● **Task statement**: Rewrite the lines below, changing every "screenshot" to "screen capture" and keeping everything else the same. Omit the pictures from your answer.

[Records]
+ + +

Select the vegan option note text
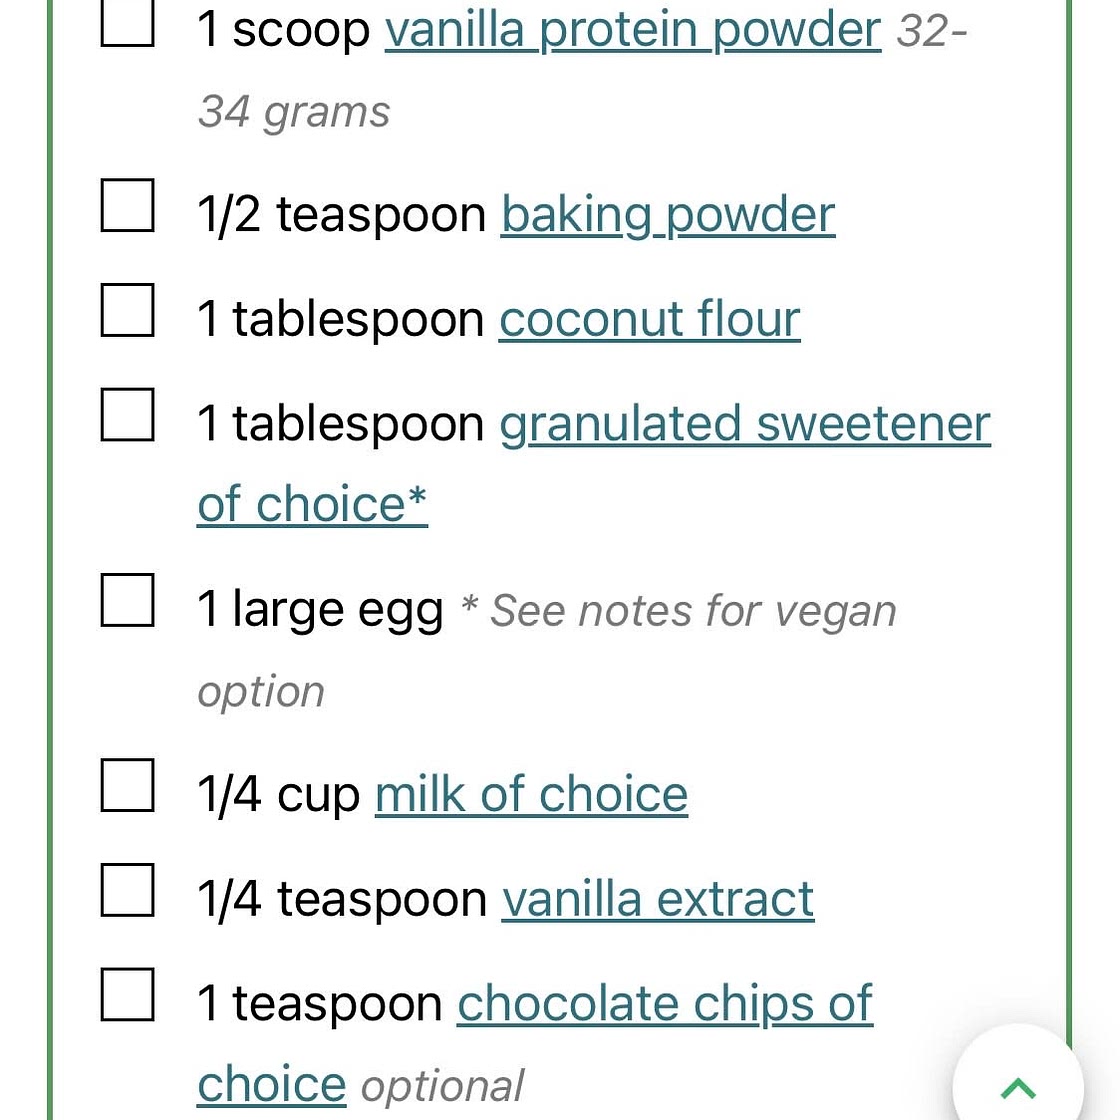pyautogui.click(x=546, y=651)
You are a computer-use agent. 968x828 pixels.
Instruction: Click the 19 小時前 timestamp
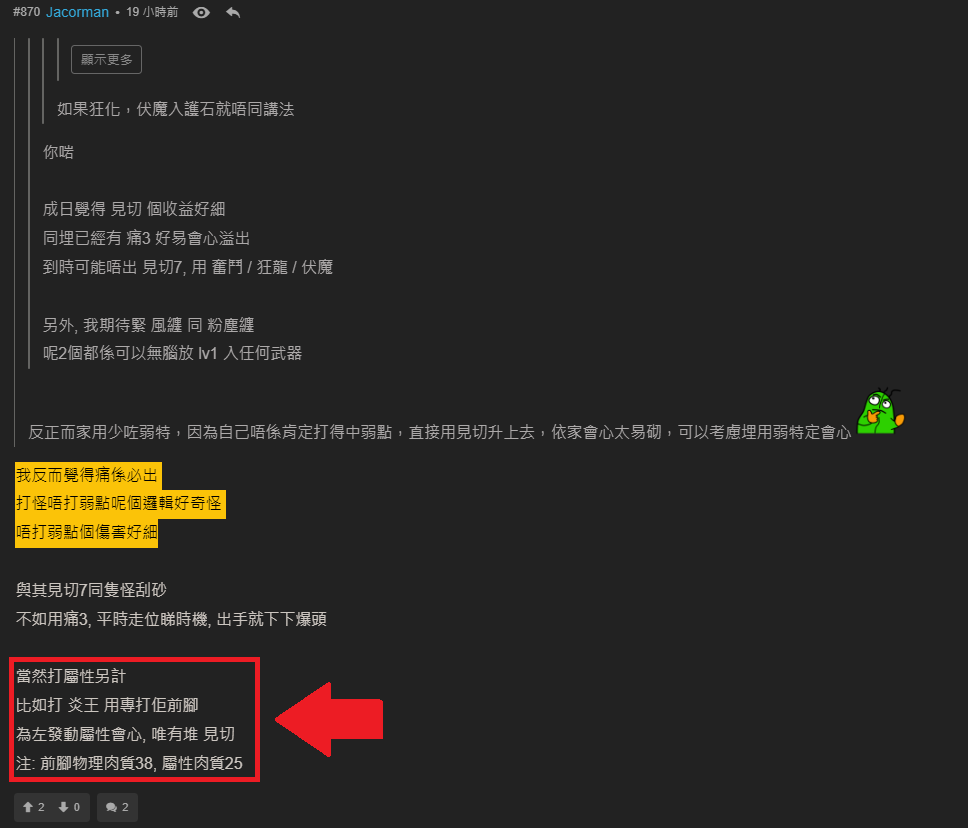(152, 12)
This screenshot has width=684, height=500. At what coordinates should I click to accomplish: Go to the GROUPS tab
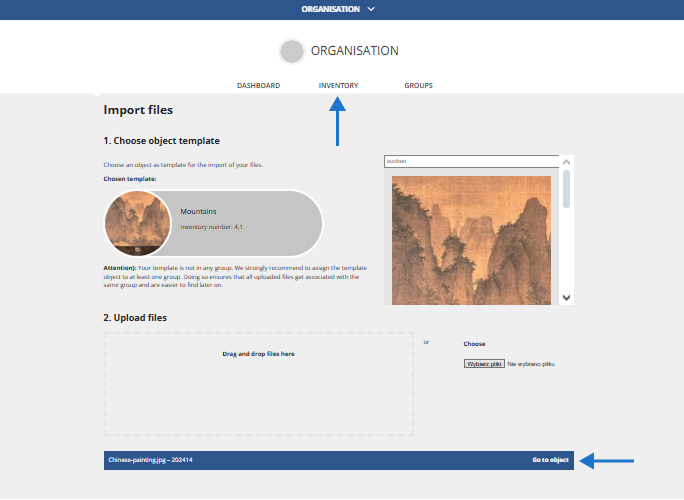click(418, 86)
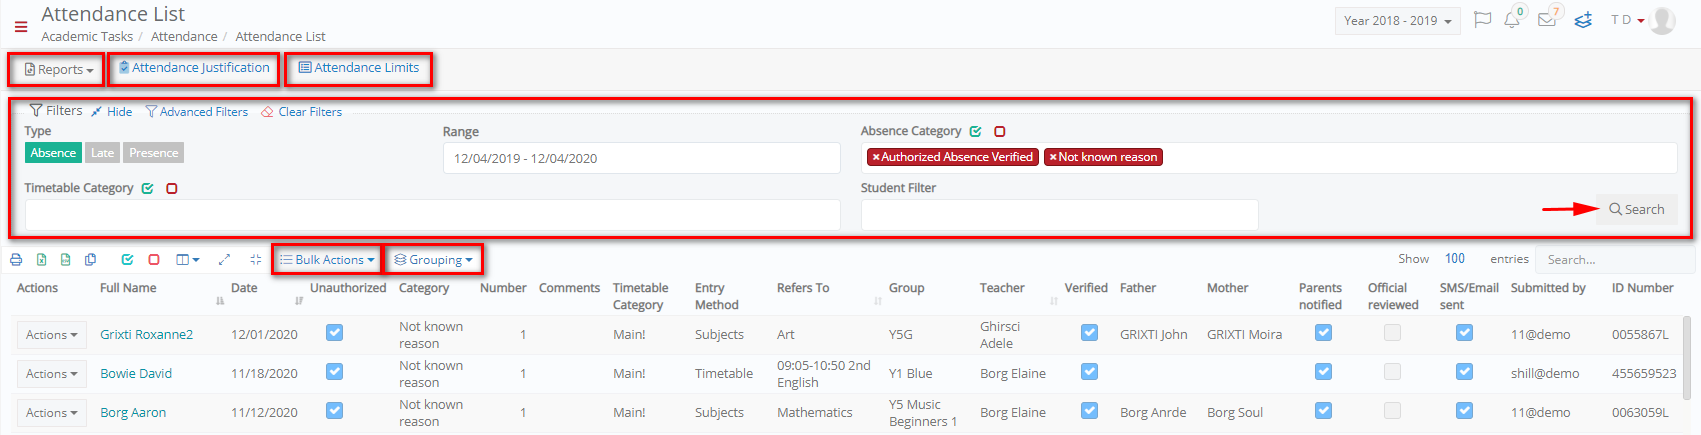Click the flag icon in header
Screen dimensions: 1701x435
click(x=1483, y=20)
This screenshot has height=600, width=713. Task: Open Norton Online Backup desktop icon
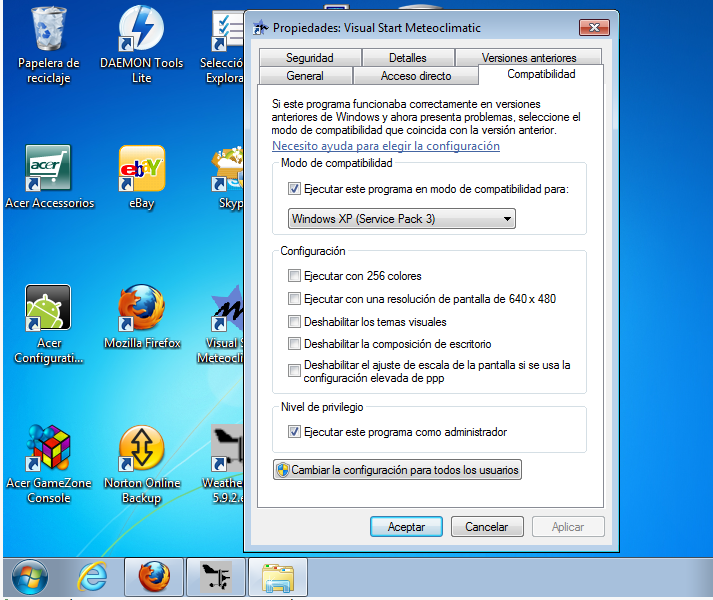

+ + +

● **Exercise solution**:
Select the vegan option note text
pyautogui.click(x=546, y=651)
You are a computer-use agent. 968x828 pixels.
Instruction: Click the 19 小時前 timestamp
(152, 12)
This screen capture has width=684, height=500. At what coordinates should I click to accomplish: Go to the GROUPS tab
click(418, 86)
Click the flag icon in header
Screen dimensions: 1701x435
click(x=1483, y=20)
This screen capture has height=600, width=713. Task: Open Norton Online Backup desktop icon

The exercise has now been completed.